The sequencing looks roughly like this:

  • Year one: Foundation. Real visibility into the delivery layer, cleaner data, rebuilt workflows that feed billing and margin reporting.
  • Years two and three: The rebuild. Delivery economics restructured on that foundation, pricing that reflects how the business works now, the back office running the way it needs to for the repricing to hold.
  • Year four and beyond: The repriced contract structure has become the headline of the equity story.

The CFO presenting at that point is showing what already happened. Firms that sequence against the hold period set up the next buyer to underwrite a higher multiple. Firms that treat each year as a discrete planning cycle tend to arrive at exit with a productivity story when the buyer wants a margin story.

What this looks like at exit

Buyers in 2026 are running a consistent set of questions in diligence. What is running on AI. What is being priced for it. What does the next owner inherit. A services business that has repriced on new logos and rebuilt its back office around current delivery economics is a different asset than one that adopted the same tools and kept the same billing model. The distinction shows up clearly at the letter-of-intent stage.

The window for getting ahead of this is narrowing. When AI is table stakes across the sector, early repricing becomes a durable margin advantage. Later, repricing becomes a catch-up exercise.

The firms that can answer all three diligence questions exit with a margin story worth telling. The ones that answer only one will find, at exit, that they did the hard work and the client kept the benefit. The technology did what it was supposed to do. The contracts just never caught up.

FAQ

Why is AI adoption creating a margin problem for PE-backed services businesses?

AI adoption in PE-backed services businesses reached 70% last year — up 28 points in a single year. Delivery is faster, back offices are leaner, and the hours behind every engagement are shrinking. But most client contracts have not changed to reflect any of it. When AI reduces the effort behind a deliverable by 30 to 40 percent and the contract remains hourly, the client captures the gain. The provider absorbed the implementation cost, trained the team, and invested in the tools — and the savings showed up on the client’s invoice rather than the income statement.

Who is responsible for solving the pricing problem?

This is CFO-led work. Outcome-based pricing requires someone who understands what a deliverable costs to produce, what the client values about it, and how to structure a contract that captures the difference. The CFO is evaluating both the close rate and the 36-month margin model simultaneously. Without that dual lens, repricing decisions tend to optimize for one at the expense of the other.
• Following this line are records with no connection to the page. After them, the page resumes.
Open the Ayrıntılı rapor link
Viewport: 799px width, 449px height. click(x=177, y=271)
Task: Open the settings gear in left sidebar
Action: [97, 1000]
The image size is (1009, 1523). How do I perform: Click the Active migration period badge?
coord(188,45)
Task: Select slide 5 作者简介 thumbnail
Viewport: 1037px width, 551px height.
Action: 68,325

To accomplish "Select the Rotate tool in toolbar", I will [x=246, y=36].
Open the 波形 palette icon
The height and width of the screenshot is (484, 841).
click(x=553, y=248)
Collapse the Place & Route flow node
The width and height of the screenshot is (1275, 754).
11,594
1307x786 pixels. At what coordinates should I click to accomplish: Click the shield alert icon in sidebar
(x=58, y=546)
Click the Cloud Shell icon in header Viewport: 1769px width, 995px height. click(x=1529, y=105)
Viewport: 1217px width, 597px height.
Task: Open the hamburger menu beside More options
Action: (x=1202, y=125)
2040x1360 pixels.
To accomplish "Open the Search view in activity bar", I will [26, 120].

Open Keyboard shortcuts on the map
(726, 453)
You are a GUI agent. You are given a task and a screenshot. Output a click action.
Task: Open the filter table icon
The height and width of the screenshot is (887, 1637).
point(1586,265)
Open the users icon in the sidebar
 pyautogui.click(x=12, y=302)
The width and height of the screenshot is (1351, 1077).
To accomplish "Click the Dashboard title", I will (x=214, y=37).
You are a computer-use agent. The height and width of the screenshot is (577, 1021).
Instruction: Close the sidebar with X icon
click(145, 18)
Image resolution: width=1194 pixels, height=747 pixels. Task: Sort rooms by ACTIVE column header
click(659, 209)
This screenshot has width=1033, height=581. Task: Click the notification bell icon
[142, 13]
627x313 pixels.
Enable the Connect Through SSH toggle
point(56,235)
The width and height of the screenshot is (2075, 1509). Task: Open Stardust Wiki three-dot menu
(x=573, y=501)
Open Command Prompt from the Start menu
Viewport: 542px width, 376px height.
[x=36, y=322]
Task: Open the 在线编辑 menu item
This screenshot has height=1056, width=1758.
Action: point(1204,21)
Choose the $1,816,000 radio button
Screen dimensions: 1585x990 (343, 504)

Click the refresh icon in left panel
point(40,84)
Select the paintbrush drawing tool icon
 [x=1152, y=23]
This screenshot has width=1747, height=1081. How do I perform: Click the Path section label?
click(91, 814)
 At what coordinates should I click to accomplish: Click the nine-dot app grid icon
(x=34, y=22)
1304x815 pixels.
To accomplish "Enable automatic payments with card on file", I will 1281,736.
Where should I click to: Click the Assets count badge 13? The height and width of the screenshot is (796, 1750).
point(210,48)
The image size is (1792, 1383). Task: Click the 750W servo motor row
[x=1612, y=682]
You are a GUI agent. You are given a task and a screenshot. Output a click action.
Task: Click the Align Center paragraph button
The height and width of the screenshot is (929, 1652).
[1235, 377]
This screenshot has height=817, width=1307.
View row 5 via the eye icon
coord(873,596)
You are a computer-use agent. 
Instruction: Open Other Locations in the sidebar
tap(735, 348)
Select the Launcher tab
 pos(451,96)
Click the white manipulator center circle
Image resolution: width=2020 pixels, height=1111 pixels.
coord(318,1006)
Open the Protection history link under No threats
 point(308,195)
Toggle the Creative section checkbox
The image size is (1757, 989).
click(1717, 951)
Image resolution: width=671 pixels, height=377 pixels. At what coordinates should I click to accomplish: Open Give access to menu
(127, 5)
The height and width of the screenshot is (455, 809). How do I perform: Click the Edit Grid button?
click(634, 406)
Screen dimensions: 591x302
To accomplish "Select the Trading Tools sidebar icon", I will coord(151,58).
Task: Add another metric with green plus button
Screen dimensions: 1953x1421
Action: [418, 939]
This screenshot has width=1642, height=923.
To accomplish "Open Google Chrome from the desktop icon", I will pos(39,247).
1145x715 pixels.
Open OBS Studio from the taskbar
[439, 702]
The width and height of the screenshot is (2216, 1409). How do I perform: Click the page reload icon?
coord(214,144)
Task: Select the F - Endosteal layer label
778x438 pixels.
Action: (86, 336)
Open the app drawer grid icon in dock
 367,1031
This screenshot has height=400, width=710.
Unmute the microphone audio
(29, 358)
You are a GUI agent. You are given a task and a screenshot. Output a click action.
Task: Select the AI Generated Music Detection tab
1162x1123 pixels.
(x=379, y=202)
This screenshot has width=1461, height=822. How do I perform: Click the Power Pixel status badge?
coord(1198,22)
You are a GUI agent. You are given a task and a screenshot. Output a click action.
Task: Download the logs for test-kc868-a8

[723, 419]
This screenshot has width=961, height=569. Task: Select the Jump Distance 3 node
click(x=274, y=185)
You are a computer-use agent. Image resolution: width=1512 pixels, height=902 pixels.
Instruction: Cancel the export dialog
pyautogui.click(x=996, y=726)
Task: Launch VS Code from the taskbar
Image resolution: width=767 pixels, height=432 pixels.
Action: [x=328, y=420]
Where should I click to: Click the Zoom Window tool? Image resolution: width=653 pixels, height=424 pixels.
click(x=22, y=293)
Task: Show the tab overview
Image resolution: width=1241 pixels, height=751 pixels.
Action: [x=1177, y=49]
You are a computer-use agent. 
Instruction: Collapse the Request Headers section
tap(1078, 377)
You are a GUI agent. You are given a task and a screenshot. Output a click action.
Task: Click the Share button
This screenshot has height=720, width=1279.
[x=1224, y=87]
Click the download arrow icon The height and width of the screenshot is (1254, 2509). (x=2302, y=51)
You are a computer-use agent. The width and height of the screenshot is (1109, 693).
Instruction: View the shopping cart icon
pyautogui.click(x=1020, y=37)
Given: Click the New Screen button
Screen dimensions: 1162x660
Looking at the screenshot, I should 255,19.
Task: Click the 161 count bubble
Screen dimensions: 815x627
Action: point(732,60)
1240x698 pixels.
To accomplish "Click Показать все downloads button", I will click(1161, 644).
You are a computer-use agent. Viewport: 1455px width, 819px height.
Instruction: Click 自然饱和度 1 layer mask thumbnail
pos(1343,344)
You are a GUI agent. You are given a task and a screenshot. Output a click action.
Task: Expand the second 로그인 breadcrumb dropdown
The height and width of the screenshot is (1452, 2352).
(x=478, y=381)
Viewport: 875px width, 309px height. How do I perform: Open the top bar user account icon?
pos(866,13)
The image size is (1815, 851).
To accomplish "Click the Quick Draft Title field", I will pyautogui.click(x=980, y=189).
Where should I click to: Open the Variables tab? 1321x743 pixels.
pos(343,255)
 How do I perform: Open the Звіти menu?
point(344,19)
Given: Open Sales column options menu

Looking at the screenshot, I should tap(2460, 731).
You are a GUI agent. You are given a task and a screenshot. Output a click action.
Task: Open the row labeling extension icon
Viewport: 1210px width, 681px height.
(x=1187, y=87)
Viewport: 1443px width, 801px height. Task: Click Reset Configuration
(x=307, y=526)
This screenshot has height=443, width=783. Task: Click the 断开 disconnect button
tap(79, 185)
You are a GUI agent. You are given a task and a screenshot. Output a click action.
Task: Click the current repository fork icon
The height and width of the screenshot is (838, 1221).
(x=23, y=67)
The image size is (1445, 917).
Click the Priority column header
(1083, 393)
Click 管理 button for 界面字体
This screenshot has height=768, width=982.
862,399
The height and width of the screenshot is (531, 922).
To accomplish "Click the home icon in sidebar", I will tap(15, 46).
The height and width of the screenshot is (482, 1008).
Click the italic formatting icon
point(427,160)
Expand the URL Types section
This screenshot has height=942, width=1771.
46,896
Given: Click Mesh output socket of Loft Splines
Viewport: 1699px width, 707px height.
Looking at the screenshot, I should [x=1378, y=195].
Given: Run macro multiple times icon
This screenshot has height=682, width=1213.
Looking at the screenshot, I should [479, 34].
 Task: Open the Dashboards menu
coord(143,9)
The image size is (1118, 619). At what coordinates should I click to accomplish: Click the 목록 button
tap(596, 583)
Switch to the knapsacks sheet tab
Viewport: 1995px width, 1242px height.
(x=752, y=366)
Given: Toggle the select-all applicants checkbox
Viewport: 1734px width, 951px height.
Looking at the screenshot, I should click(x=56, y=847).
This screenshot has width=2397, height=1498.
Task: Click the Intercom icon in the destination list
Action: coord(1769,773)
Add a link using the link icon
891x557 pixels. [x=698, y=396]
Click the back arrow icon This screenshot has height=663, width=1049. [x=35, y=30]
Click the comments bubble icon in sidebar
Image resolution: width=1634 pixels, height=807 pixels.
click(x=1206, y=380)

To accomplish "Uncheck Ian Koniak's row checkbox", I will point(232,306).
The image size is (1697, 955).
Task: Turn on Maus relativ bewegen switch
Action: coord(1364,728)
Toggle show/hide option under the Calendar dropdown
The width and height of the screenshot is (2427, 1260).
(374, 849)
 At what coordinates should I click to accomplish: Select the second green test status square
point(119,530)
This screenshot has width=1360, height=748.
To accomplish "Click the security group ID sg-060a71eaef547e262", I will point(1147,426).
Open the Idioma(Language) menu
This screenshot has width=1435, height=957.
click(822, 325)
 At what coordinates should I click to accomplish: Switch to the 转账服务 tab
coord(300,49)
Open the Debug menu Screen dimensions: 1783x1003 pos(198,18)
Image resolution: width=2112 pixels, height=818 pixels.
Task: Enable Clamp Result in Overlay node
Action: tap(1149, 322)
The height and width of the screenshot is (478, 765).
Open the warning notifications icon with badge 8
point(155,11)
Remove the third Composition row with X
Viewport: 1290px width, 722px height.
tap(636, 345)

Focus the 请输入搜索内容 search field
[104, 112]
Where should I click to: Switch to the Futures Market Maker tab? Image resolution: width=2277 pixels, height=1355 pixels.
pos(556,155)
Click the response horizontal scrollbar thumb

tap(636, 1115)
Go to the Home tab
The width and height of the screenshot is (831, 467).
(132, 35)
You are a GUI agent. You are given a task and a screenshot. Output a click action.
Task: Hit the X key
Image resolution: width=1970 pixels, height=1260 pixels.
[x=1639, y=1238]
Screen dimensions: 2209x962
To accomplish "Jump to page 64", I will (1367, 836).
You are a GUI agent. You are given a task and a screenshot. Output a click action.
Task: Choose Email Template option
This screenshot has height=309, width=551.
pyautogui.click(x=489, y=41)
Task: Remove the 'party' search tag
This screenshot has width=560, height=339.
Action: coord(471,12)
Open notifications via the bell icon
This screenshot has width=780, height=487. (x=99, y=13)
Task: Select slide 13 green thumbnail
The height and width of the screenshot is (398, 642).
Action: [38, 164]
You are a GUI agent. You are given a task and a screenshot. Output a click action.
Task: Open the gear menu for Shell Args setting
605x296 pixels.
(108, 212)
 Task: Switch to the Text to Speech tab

Where should a PE-backed services firm start on repricing?

Start with new logos. Outcome-based and value-tier structures can be applied from the first engagement, with no history to unwind and no relationship to manage around a price increase. Legacy contracts can run their course over time. New business is a clean slate — the firm sets terms that reflect how it delivers work today, and the model proves itself on new wins before any legacy repricing conversation begins.